Speziell fürs Mtb habe ich nur den IXS All-Wetter Pro Overall gefunden:
(http://www.hibike.de/shop/product/p...etter-Pro-Overall-Gr-XL-schwarz-Mod-2014.html). Ist der den Preis wert?
Fürs Motorrad gibt eine größere Auswahl an Regenoveralls, die zum Teil auch noch um einiges günstiger sind. Hat da jemand Erfahrungen?


Danke für eure Antworten!


----------



## on any sunday (21. Februar 2014)

Motorrad Regenkombis sind dafür vollkommen ungeeignet, weil die dafür ausgelegt sind den Fahrer trocken zu halten, bei sehr geringer sportlichen Betätigung. Kampfsportler nennen sowas Abschwitzanzüge.


----------



## MTB-News.de




----------



## sport.frei (21. Februar 2014)

Ich hab den ixs bei nem dh rennen gekauft. Finde er ist sein Geld wert.


----------



## Rolf1962 (27. Februar 2014)

on any sunday schrieb:


> Motorrad Regenkombis sind dafür vollkommen ungeeignet, weil die dafür ausgelegt sind den Fahrer trocken zu halten, bei sehr geringer sportlichen Betätigung. Kampfsportler nennen sowas Abschwitzanzüge.


Muss dem zustimmen. Bereits beim anziehen kommt man ins Schwitzen, speziell im Sommer. Und das obwohl die Atmungsaktiv sind, also gefühlt tatsächlich nicht mehr so voll Plastikfolie.

Am Besten Regenjacke mit Unterarmlüftung, da geht trotz Regenschauer meist nix rein und Regenhose die schön hoch geht, so dass ein Übergang von ca. 10 cm gegeben ist. Getrennt deshalb besser, weil man beweglicher bleibt und Unterwegs diese Pelle auch anziehen kann ohne verrenkungen.


----------



## Vince683 (10. März 2014)

Irgendwo hier im Forum habe ich einmal die Empfehlung für Regenschlachten gelesen:
http://army-warehouse.com/regenschutz/1779-bh-nasseschutzanzug-fur-kradfahrer-oliv-neu.html

Auch wenn es offensichtlich für Motorradfahrer bestimmt ist, die Balance zwischen wasserdicht und atmungsaktiv ist immer schwierig. Attraktiv scheint hier vor allem der Preis zu sein.


----------



## Kami (10. März 2014)

Ich hatte auch mal so ein IXS-Kondom. Habs mir dann in Steinach zerrissen und das Ding war so freundlich, sich bei der Abfahrt dauernd im Sattel zu verfangen, weswegen ich nicht mehr g'scheit treten konnten und voller Hass und noch langsamer als irgendwie vertretbar unten an gekommen bin. Macht mich jetzt, fast zwei Jahre später, noch fürchterlich aggressiv.

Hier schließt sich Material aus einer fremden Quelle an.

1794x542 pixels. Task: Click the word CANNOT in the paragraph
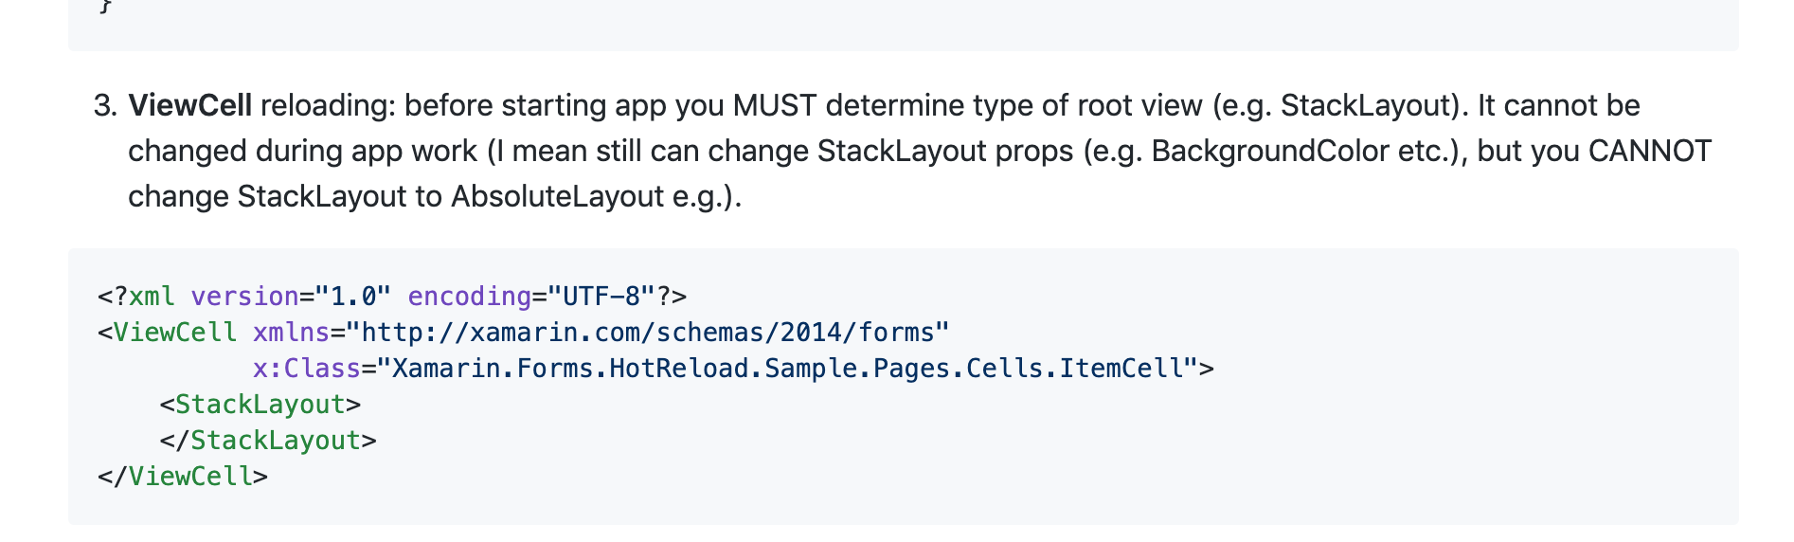click(1650, 151)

Regenhose + Regenjacke ist definitiv für Radfahrer die allerbeste Lösung! Regenhose sollte nicht die allerteuerste sein, da man sie nach dem ersten Sturz meist eintüten kann.


----------



## Deleted 369460 (12. November 2016)

Ich grabe den Thread mal aus da ich ebenfalls einen Regenoverall suche. Meine Vaude Lumium Hose ist bald im Sitzbereich durch, jedenfalls nicht mehr 100% ig dicht wie ich diese Woche bei strömenden Regen feststellte. Trotz Regenklamotten (Hose/ Jacke) war der Arsch durchgenässt nach 21km.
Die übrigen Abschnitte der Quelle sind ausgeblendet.